Futuro contro lavoro: il futuro si è avvicinato

Futuro contro lavoro: il futuro si è avvicinato

C’è stato un punto di frattura, per dirla in estrema sintesi. Uno stop.Una lunga pausa. Poi, un riavvio. I riavvii sono sempre traumatici.
Molte cose non saranno più le stesse. Erano comunque destinate a cambiare, ma con tempi più lunghi. Qualche differenza ci sarà, qualche cosa che sopravviveva solo per inerzia non si riavvierà. Alcune di queste hanno un effetto butterfly.
Il mondo va avanti.

Organizzazione a distanza

Lo stop/riavvio ha accelerato/deformato l’azione di forze già esistenti, l’effetto distanza e l’intelligenza organizzativa.
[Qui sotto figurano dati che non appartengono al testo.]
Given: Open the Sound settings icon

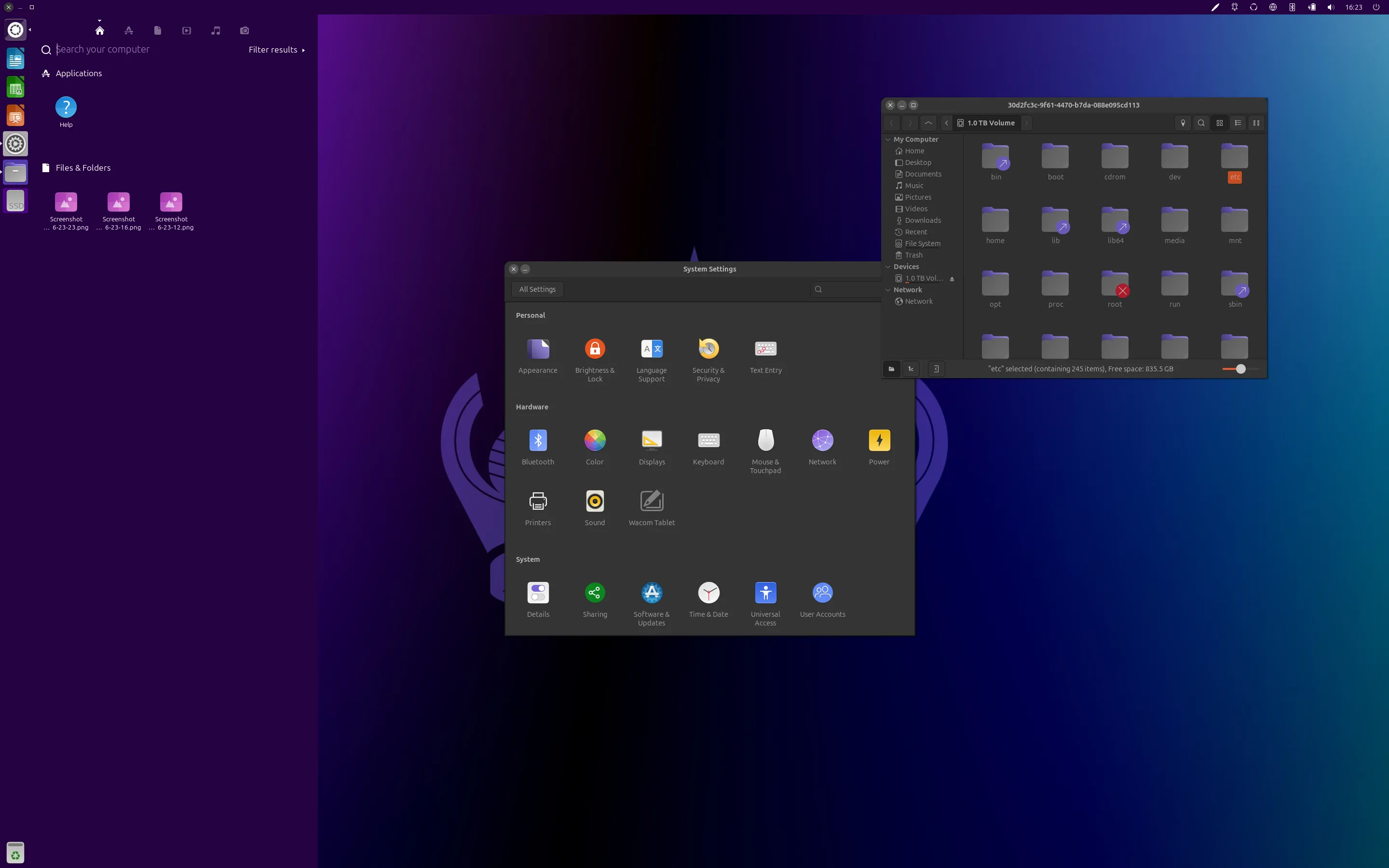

Esempi attuali ne sono lo “smart working” (distanza) e la cosiddetta “intelligenza artificiale” (organizzazione). Poco tempo fa li chiamavamo “banda larga” e “2.0”, poi diventato “4.0”, peraltro saltando la versione 3.
Organizzazione e distanza sono due aspetti della vita continuamente riscritti dalla tecnologia e fanno da discrimine tra chi ha un presente (e forse un futuro) e chi non lo ha e vive di aderenze ed attriti con il mondo realmente produttivo. Una volta ci preoccupavamo del futuro, ma il tempo si è contratto e oggi dobbiamo preoccuparci del presente. La ridistribuzione del reddito come sussidio a chi non ha un presente non è ancora sufficientemente organizzata per poter reggere a lungo termine.

“Lavoro contro futuro” è un progetto pensato un paio d’anni fa per mettere a fuoco proprio (ri)organizzazione e (nuova misura della) distanza. L’effetto riorganizzativo imposto dagli usi prevalenti della cosiddetta intelligenza artificiale era già allora nella forma che vediamo oggi e che ancora deve dare i suoi maggiori effetti. Diciamo che l’AI è penetrata maggiormente, ma è ancora in una fase di effetto lineare.
La pandemia, invece, ha avuto un “effetto crunch” sul concetto di distanza, che vediamo sulle videocomunicazioni ma non nei processi. Per effetto crunch intendo ciò che accade quando per adattare un pezzo di ferro anziché limarlo con certosina pazienza lo tagliamo con cesoie o altri strumenti. Il risultato è forse della lunghezza desiderata, ma l’estremità è deformata e anche la densità della punta è variata per sempre. La deformazione è un effetto non lineare.

Lavoro contro presente

Questo libro, pronto subito prima della pandemia, è stato reso disponibile dall’editore agli inizi di giugno. Il tempo si è contratto, c’è stato un guizzo in avanti. Il futuro è diventato subito presente, ma il fulcro del nostro impegno è in quel “contro” messo nel titolo: siamo in lotta e dobbiamo lottare.
E’ corretto guardare la realtà con una preparazione moderna e con un approccio aperto, come spero di aver iniziato a fare in questo volume.